The theoretical apparatus of semantic realism: A new language for classical and quantum physics

The standard interpretation of quantum physics (QP) and some recent generalizations of this theory rest on the adoption of a verificationist theory of truth and meaning, while most proposals for modifying and interpreting QP in a ''realistic'' way attribute an ontological status to theoretical physical entities (ontological realism). Both terms of this dichotomy are criticizable, and many quantum paradoxes can be attributed to it. We discuss a new viewpoint in this paper (semantic realism, or briefly SR), which applies both to classical physics (CP) and to QP, and is characterized by the attempt of giving up verificationism without adopting ontological realism. As a first step, we construct a formalized observative language L endowed with a correspondence truth theory.

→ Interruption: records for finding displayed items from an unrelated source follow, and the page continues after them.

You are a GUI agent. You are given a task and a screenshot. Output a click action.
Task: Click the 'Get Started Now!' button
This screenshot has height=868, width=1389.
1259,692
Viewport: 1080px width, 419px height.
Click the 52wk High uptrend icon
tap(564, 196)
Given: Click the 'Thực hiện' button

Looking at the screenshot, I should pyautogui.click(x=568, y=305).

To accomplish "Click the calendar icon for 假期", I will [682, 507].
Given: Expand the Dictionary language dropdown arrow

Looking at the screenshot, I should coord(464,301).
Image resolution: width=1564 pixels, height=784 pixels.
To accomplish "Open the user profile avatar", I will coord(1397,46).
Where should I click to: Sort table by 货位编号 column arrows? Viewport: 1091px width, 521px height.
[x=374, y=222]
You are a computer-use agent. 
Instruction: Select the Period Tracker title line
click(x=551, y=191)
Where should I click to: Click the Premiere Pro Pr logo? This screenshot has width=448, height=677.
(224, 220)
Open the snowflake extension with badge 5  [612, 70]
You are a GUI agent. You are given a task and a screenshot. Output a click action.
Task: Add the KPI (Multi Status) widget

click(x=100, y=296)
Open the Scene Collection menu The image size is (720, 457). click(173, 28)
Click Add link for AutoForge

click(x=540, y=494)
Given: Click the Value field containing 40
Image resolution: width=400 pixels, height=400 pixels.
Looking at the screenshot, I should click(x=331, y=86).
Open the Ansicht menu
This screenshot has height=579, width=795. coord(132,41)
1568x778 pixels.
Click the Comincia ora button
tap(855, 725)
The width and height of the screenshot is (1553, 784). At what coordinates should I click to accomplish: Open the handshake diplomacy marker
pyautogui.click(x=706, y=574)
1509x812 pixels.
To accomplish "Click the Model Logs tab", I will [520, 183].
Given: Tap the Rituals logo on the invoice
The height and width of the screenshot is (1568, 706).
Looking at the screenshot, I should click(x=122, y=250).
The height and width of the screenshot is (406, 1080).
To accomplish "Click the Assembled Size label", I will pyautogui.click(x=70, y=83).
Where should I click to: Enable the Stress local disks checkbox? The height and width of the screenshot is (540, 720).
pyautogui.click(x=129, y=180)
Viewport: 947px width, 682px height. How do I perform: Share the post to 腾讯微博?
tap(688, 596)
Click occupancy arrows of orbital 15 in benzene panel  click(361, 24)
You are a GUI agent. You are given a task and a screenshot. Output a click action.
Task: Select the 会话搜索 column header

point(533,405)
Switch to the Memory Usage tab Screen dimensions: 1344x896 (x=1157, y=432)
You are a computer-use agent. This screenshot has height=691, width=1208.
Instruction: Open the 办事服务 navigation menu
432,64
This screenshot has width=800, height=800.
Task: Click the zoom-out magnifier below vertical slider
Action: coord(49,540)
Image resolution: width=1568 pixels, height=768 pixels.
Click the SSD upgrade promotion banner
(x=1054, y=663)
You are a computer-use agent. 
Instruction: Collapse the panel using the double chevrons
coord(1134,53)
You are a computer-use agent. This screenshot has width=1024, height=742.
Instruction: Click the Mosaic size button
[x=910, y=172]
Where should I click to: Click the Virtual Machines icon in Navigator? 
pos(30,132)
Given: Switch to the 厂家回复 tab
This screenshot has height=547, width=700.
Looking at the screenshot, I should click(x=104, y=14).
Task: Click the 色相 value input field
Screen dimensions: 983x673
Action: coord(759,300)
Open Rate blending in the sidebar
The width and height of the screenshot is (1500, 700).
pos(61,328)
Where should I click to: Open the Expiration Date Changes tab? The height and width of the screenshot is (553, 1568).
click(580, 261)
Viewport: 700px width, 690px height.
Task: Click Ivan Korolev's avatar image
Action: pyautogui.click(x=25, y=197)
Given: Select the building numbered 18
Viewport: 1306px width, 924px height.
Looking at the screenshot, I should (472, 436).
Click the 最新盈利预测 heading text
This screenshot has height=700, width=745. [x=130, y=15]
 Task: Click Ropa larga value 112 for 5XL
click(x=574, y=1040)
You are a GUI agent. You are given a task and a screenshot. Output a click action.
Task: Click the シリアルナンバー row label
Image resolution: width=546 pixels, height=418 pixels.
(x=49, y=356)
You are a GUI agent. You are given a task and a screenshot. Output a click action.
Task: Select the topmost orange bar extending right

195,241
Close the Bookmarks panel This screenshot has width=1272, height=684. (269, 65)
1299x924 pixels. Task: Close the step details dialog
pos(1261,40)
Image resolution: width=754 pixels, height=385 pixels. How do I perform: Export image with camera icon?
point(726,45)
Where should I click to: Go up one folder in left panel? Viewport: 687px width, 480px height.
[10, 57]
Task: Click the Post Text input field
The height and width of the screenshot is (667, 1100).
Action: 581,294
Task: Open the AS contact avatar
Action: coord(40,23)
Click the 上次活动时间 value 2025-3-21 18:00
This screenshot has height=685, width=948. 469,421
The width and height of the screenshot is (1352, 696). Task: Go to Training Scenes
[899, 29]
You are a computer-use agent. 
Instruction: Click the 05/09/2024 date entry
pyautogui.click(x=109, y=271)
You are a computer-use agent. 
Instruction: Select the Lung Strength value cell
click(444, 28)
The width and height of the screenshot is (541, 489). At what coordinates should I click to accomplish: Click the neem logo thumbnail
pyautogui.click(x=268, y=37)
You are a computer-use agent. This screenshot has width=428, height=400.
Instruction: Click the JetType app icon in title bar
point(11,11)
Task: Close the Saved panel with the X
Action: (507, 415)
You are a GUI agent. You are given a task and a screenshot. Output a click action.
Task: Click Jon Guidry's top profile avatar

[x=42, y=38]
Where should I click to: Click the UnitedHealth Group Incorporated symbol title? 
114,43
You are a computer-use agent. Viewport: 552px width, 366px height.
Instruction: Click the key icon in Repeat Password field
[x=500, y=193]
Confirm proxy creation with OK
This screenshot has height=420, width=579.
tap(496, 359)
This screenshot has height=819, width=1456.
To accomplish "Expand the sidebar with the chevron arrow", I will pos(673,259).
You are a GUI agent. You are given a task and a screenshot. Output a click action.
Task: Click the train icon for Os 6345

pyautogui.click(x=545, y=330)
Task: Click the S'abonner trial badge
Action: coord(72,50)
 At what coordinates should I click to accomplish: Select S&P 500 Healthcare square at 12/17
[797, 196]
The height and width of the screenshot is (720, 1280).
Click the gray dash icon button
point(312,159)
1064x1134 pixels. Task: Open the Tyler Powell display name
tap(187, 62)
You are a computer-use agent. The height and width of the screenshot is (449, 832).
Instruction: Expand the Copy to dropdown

Then, we state a set of axioms by means of L which hold both in CP and in QP, and construct a further language L(e) which can express both testable and theoretical properties of a given physical system. The concepts of meaning and testability do not collapse in L and L(e), hence we can distinguish between semantic and pragmatic compatibility of physical properties and define the concepts of testability and conjoint testability of statements of L and L(e). In this context a new metatheoretical principle (MGP) is stated,which limits the validity of empirical physical laws. By applying SR (in particular, MGP) to QP, one can interpret quantum logic as a theory of testability in QP, show that QP is semantically incomplete, and invalidate the widespread claim that contextuality is unavoidable in QP. Furthermore, SR introduces some changes in the conventional interpretation of ideal measurements and Heisenberg's uncertainty principle.